Die zentrale Achse vom Kröpcke über die Georgstraße und die Straße am Georgsplatz bis zum Aegidientorplatz wird dann ausschließlich vom ÖPNV, Fuß­ und Radverkehr zu nutzen sein. Die Parkhäuser an der Oper und Luisenstraße bleiben über die Theaterstraße erreichbar.

Die Karmarschstraße wird zukünftig eine andere, neue Rolle innerhalb des Stadtgefüges annehmen: als verbindendes Element zwischen den bislang getrennten Altstadtbereichen soll sie auf ganzer Länge für Fußgänger*innen querbar sein und zusätzliche Außengastronomieflächen u.a. im Bereich des Historischen Rathauses und der Markthalle bekommen. Gleichzeitig werden die städtebaulichen Planungen für den Köbelinger Markt und das alte Verwaltungsgebäude an der Leinstraße vorangetrieben. Aus einem Parkplatz wird dann ein lebendiger Platz zum Verweilen und zusammenkommen.

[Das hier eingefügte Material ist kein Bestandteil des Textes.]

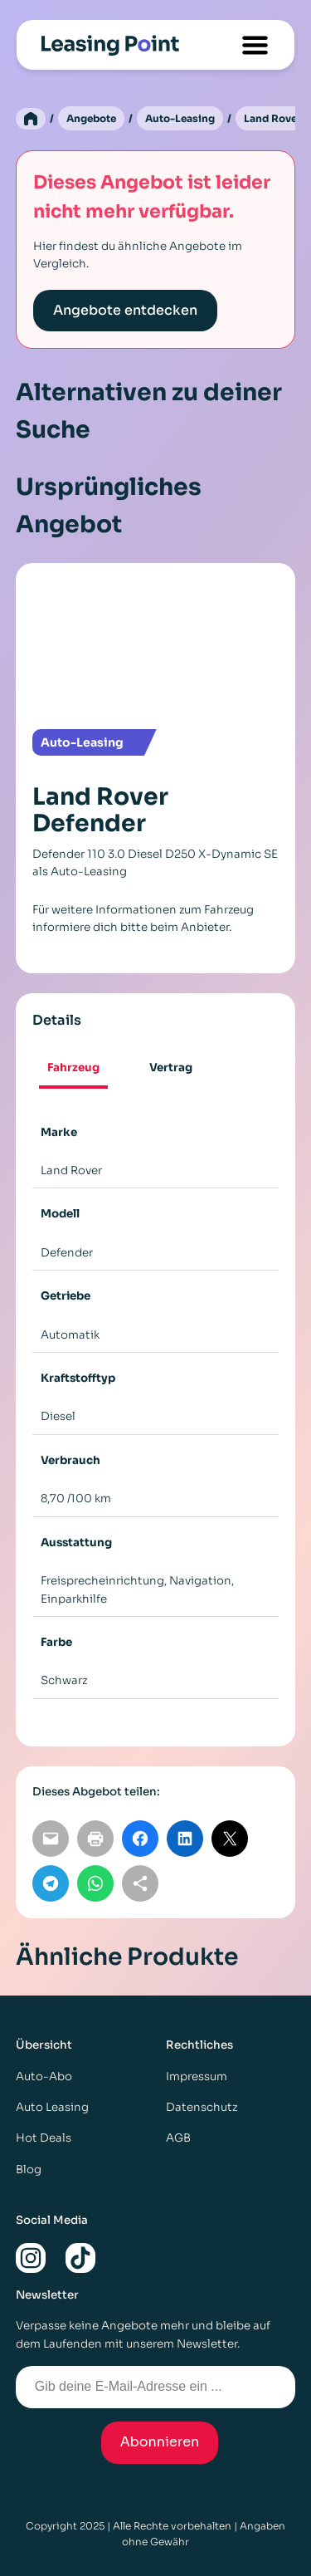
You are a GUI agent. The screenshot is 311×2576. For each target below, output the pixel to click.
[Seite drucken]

Die Flächen rund um die Aegidienkirche werden verkehrsberuhigt und erhalten einen platzähnlichen Charakter. So erhält dieser zentrale Gedenkort eine angemessene Aufwertung und wird im Stadtbild präsenter.

Der Plan ist, nach Beschlussfassung schon Mitte 2024 mit den ersten Umbauarbeiten zu beginnen, voraussichtlich mit der Schillerstraße. Die Schillerstraße wird ihrer Funktion als City-Radring entsprechend umgestaltet, die Zufahrt zur Galeria-Tiefgarage bleibt erhalten, aber der momentane Rückseitencharakter der Straße wird sich deutlich verändern.

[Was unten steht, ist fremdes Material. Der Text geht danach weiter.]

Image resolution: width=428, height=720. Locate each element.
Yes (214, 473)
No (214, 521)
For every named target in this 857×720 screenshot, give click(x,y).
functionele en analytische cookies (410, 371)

Auch wenn sich die Planungen derzeit auf den Kern der Innenstadt fokussieren, werden die angrenzenden Quartiere bereits jetzt mitgedacht. Das Odeon-Quartier wird im Rahmen der Entwicklung des Postscheckamtes neu konzipiert – die verkehrspolitischen Weichenstellungen für die City werden auch hierhin übertragen. Die Pläne für dieses impulsgebende Innenstadtquartier sollen in den kommenden Monaten vorgelegt werden. Mit Blick auf das Areal zwischen der Bahntrasse und der Berliner Allee läuft derzeit eine städtebauliche Studie an, mit der eine weitreichende Neugestaltung rund um den zentralen „Ankommpunkt“ der Stadt erreicht werden soll. Ein „hinter dem Bahnhof“ soll es dann nicht mehr geben.

Nach der grundsätzlichen Beratung und Beschlussfassung des Integrierten Mobilitätskonzeptes durch den Stadtrat ist seitens der Stadtverwaltung vorgesehen, für die einzelnen Straßen und Maßnahmen weitere Untersuchungen und anschließende Detailplanungen vorzunehmen. Hierzu werden den Gremien in entsprechender Abfolge Einzeldrucksachen vorgelegt. In diesem Zuge wird es weitere Beteiligungsmöglichkeiten für die Öffentlichkeit geben.

Ein Gedanke zu „Das zweite Wunder von Hannover“

  1. Ich wünsche uns allen, dass wir diesen Umbau als Chance für ein neues Hannover annehmen und uns überraschen lassen, wie sich das Leben in Hannover und seiner Innenstadt entwickelt. Ich freue mich darauf.